Passionate about various issues, Arissa joined speech and debate, where she discusses important policies. She participates in Congressional (Congress) debate, a style of debate which challenges her to learn about the world and engage in conversation with others.

“It’s the most social speech and debate event, which is why I love it so much,” Arissa said. “You get to learn so much about the world, and I think that’s really important because Harker is a really big bubble. Being aware of current events is super important just as a way to grow as a person.”

The community aspect of Congress also makes it special to her. Through the event, she has been able to meet many individuals both inside and outside of Harker, getting to know their viewpoints and supporting one another.

“The Congress team is very, very special to me,” Arissa said. “I have made so many best friends from Congress, both inside of the Harker team and just from the event and people that are on the circuit. It’s a really big community of people that genuinely care about you and come from a bunch of different backgrounds. To be part of that is really special to me.”

Daniel Lin (12), Arissa’s fellow member of the speech and debate team at Harker, appreciates her ability to empathize with and support others. 

“I honestly see her as almost an older sister,” Daniel said. “At first, I always looked up to her for help on speech or debate. But as I’ve gotten closer with her, I’ve been able to approach her to ask her for help for really anything. She’s always there for me, and she’s always there to support me in whatever I do. That’s what I really admire about her.”
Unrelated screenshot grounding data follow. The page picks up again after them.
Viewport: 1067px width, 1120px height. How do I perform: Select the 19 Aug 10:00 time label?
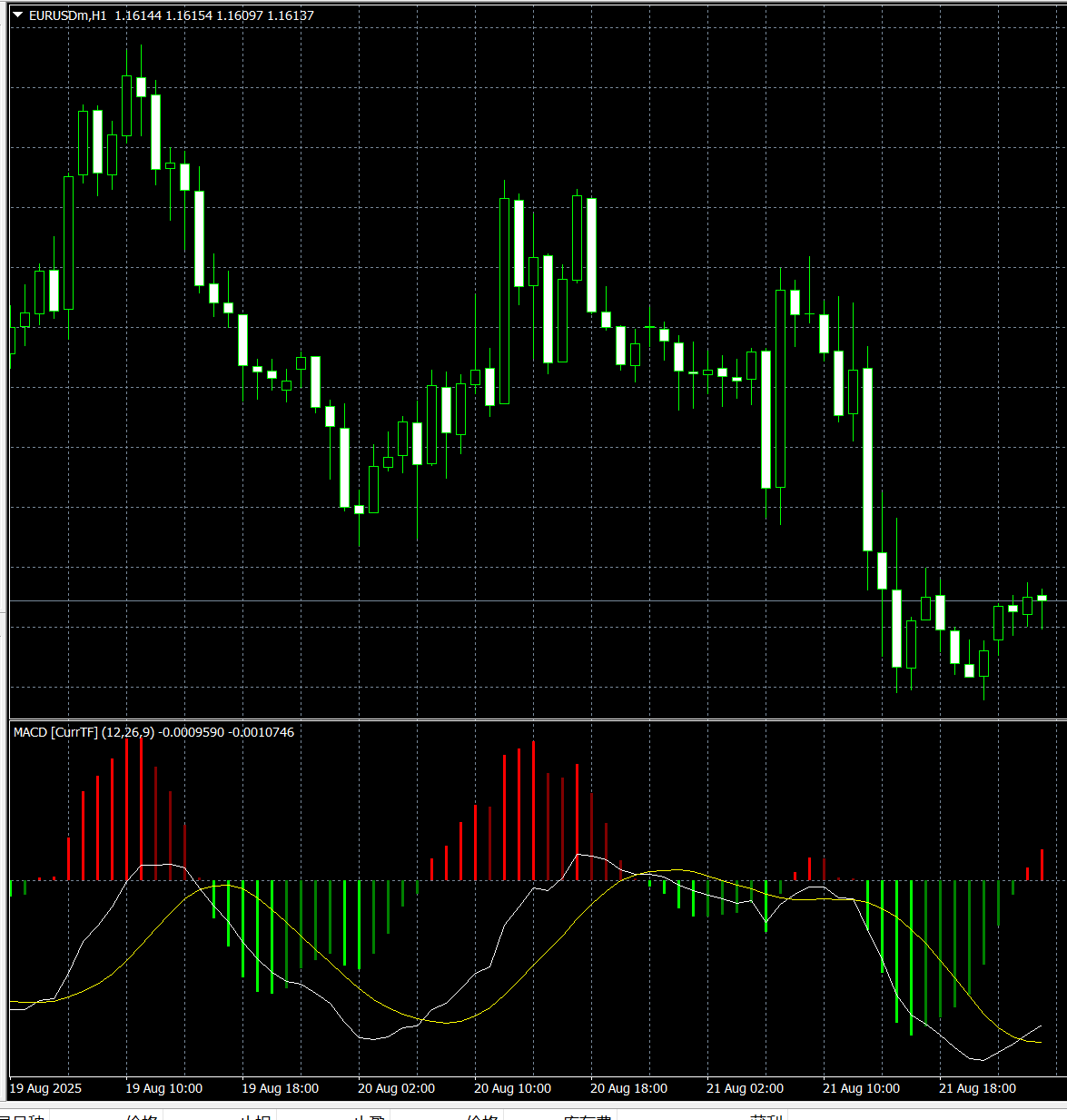point(163,1088)
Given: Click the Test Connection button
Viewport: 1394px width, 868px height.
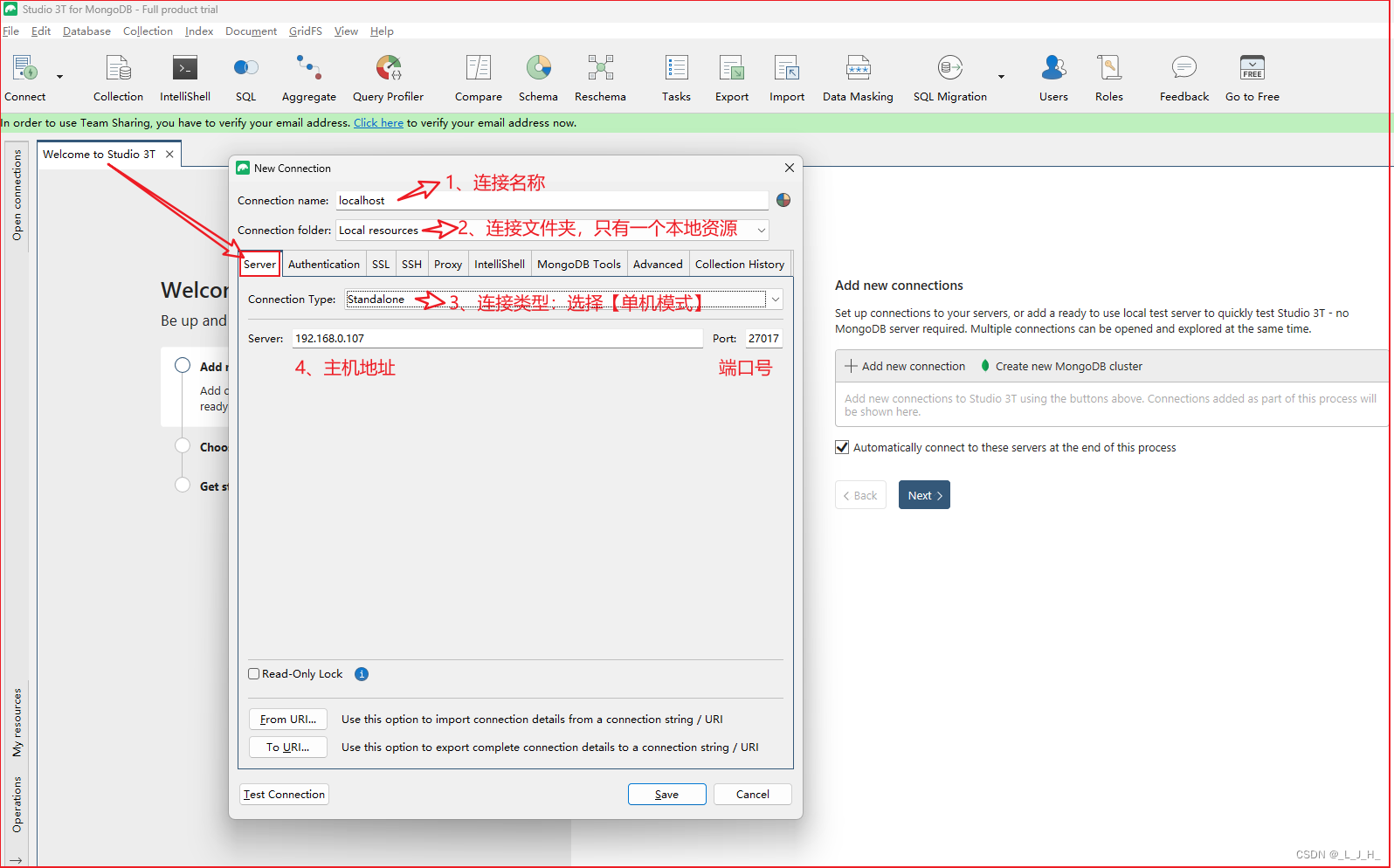Looking at the screenshot, I should pyautogui.click(x=284, y=795).
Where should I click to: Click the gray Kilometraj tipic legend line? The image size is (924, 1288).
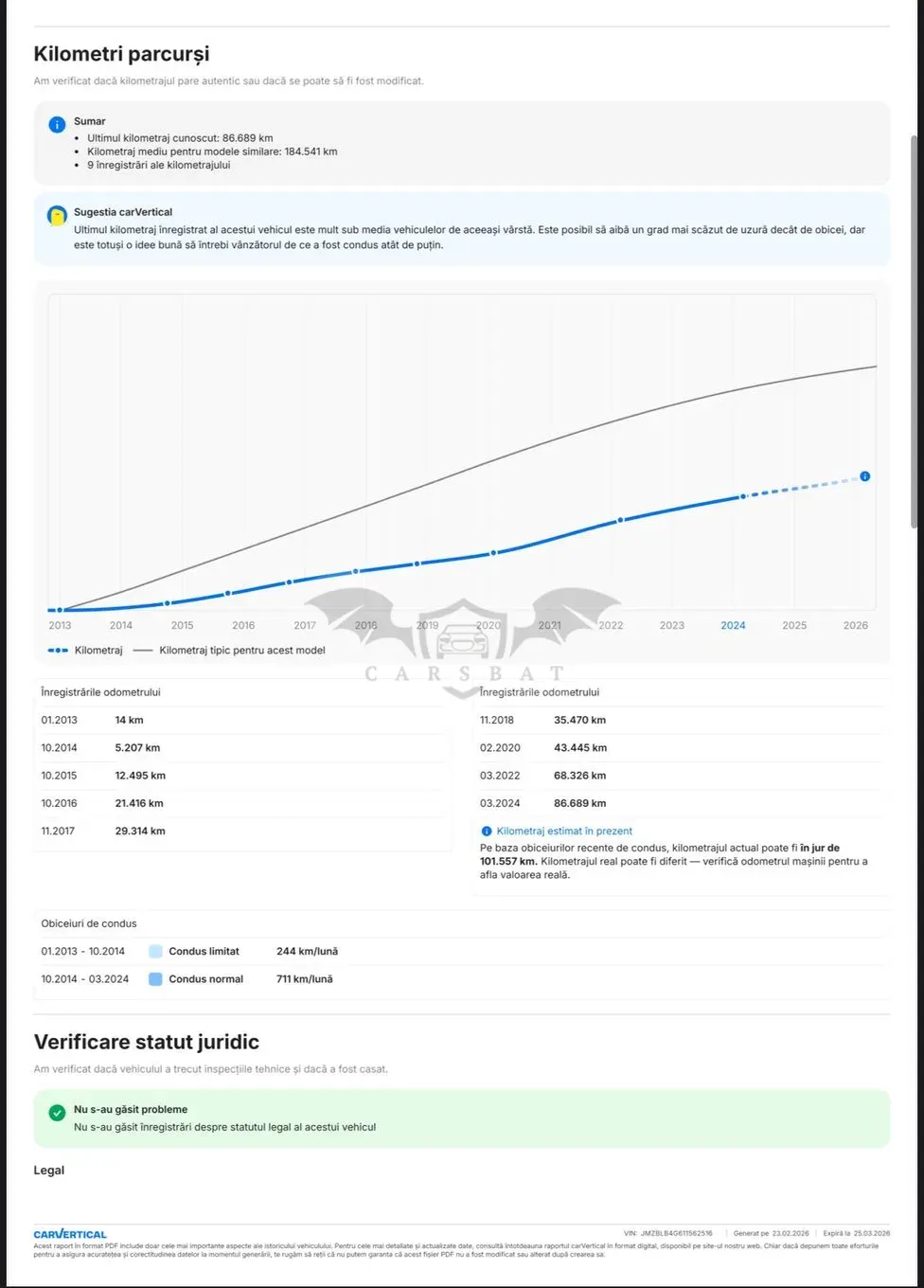pos(143,651)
As a way to speak about issues important to her, Arissa took on the role of this year’s student TEDx speaker. She spoke about social determinants of health and performative activism, which she linked to failures in our current healthcare system. 

“Being a lifer [at Harker], I really want to put my knowledge to use,” Arissa said. “Being a TEDx speaker is a really big honor in and of itself, but to be able to actually address the Harker community was really important to me because I wanted to have an impact on the place that I’ve been at for 13 years.”

Upper school speech and debate teacher Scott Odekirk commends Arissa for her boldness and ability to know what issues are important to her. Having worked with her to refine her TEDx speech, Odekirk commends Arissa’s ability to question her surroundings and probe current systems for their failures.

“She’s funny, she’s witty, she’s bold, she has courage, she has really good knowledge of herself,” Odekirk said. “She knows who she is and who she isn’t, which is pretty rare. She’s always looking for the failures of the current system and who it leaves behind, whether that’s the biomedical industry, or government politics. She’s motivated to think about the perspective of those most vulnerable in our systems.”

In the future, Arissa hopes to continue working in public health and women’s rights, in particular. She hopes to become an obstetrician or gynecologist to utilize her STEM background to help women with their reproductive health.

“I really care about women’s health rights, and I have always been really interested in the circle of life,” Arissa said. “It’s really cool that you can help a woman go through her pregnancy. At the same time, being an obstetrician or gynecologist is also providing women the resources they need to find an abortion or find methods of birth control.”